We knew we were going to have to haggle with the taxi drivers to get the "real" price. After one driver offered a ridiculously high price and we refused, he told us that "we were rich Americans and should be paying him." After curtly telling him we were students and all paying for ourselves, he replied by saying "but your Daddies have a lot of money and you are all spoiled". We of course made it clear that we were disgusted and found another taxi driver that gave us a slightly lower price. The driving was so crazy that I got woozy and passed out for the two hour ride to the Cascades d'Ouzoud.
|Cliff Jumpers at the Cascades|
The Cascades were absolutely breathtaking. Our first glimpse was from the very top- literally a few yards from the actual waterfall and you could see the pools at the bottom and the boys cliff jumping. We hiked down to get a better view and 6 people in our group went to find a hotel (cement room) that passed the "no cockroach test". The Cascades is a place where Moroccans go with their families, so we were literally the only white people there. It was a great reminder that we were actually in Africa. We hung out on the muddy rocks and watched the cliff divers with jealousy. I would have dived off the cliffs, too, but it would have been extremely scandalous for a girl over the age of 3 to go swimming there. Since we arrived in the afternoon, we only had two hours until the 5 of us headed back to Marrakech on another nauseating taxi ride.
After arriving in Marrakech, our first priority was finding somewhere to sleep that night. We followed a road through the Medina that led to the big square and found an Equity Point hostel. We splurged for the hostel because it had clean sheets, a fan, and real toilets. It was heaven. We quickly went out again to the Djemma el Fna square that comes alive at night with snake charmers, story tellers, and delicious food.
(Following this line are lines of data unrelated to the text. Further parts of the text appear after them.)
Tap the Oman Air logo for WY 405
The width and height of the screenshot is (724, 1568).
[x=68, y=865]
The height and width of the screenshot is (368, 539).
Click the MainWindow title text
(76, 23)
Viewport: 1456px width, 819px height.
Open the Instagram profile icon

Although the food looked delicious and there were story tellers, the square was EXTREMELY touristy and we were continually harassed by the cart owners.
|Djemma el Fna|
One of the owners really wanted us to eat at his stand and we were not hungry and wanted to walk around. After refusing him several times, he followed us and yelled "you f***ing c*** Americans are such jackasses!". I was shocked. My experience in Fes has never even come close to this. The shop owners here are of course pushy, but they would NEVER cuss you out. One of the guys in our group, Michael, had to literally push the man away because he would not leave us alone. We walked in silence for a while because none of us could believe what happened. We are used to being harassed, but we were grounded by the fact that a Moroccan cussed us out for no apparent reason. We had to move on, though, and see the rest of the square while we had time.
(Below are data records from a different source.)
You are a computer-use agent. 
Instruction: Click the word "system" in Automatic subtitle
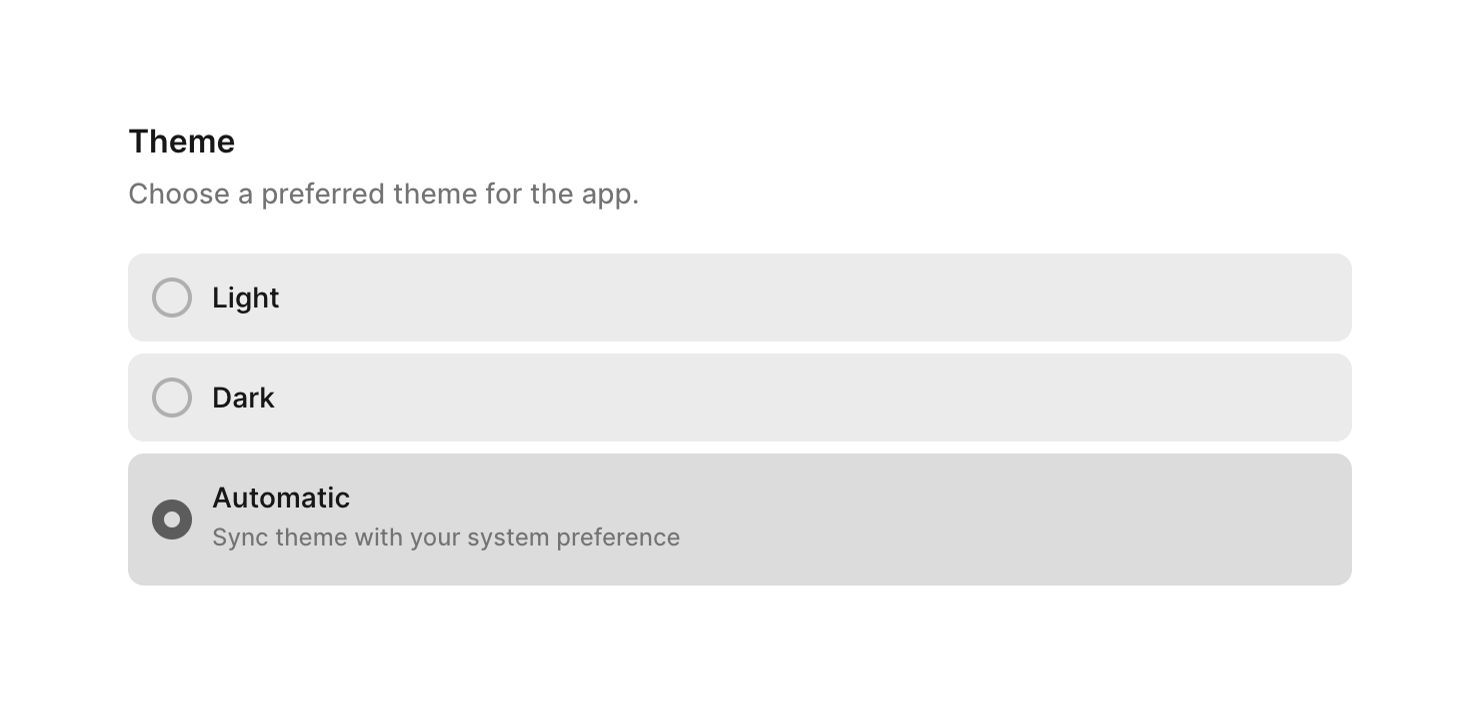(510, 538)
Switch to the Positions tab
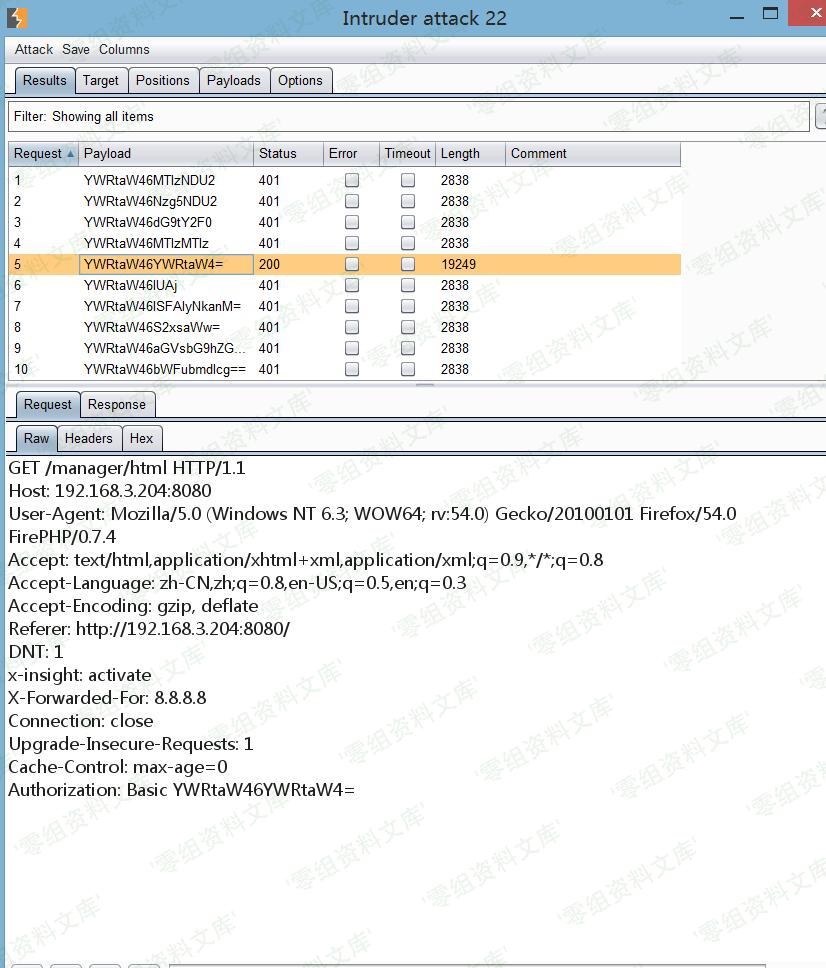826x968 pixels. tap(162, 81)
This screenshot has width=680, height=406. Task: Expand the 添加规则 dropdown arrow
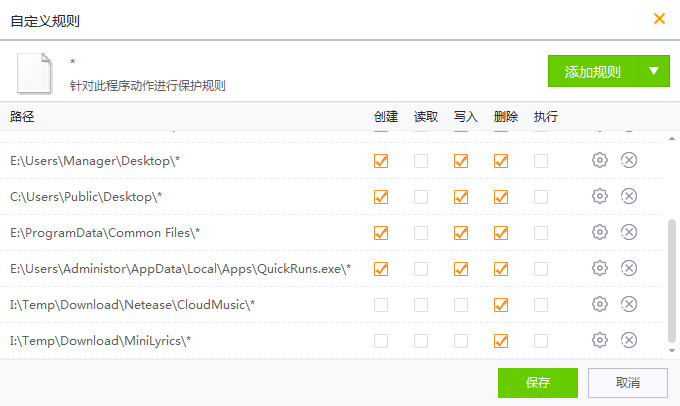(653, 71)
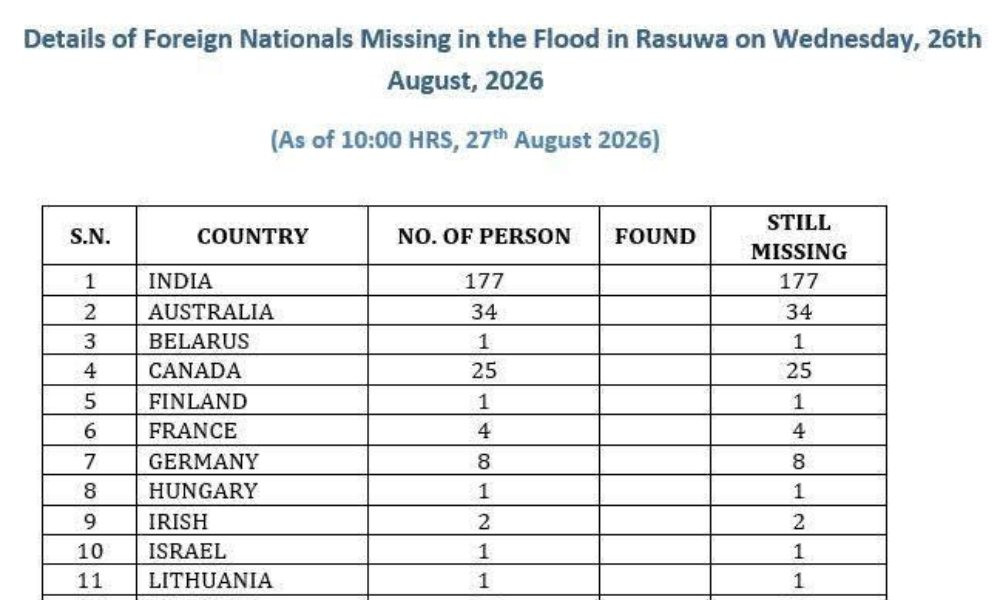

There were groups of people gathered to watch 15 year old boys box, story tellers that we couldn't understand, and abusive monkey owners dragging their monkeys towards us. Not to mention the men that groped us every time we were in a crowd. After quickly deciding on a place to eat, getting ripped off by the cafe owner, and then leaving, we were harassed some more by more restaurant owners. We tried explaining that we had just eaten, but one owner yelled at us "you f***ing Americans are always in a rush." At this point we were disgusted in Marrakech and made one more stop at an orange juice stand. After choosing one, we drank our orange juice as the cart owner of the cart next to ours cussed us out because we didn't choose his stand. We returned to our hostel and had an amazing sleep. The next morning we left earlier than we planned and had an excruciatingly hot 8 hour train ride back to Fes.
|The best part of the trip- train station!|
Although Marrakech was less than charming, we only saw part of it on a Saturday night. We looked like all the other tourists, and we were dead tired. If I had had more time to explore different parts of Marrakech, my opinion probably would have been different. But as it is, I am shocked and downright disgusted with the shop owners in Marrakech. I am thankful that I live in Fes and am able to get a more "normal" view of Morocco instead of the tourist-filled streets of Marrakech.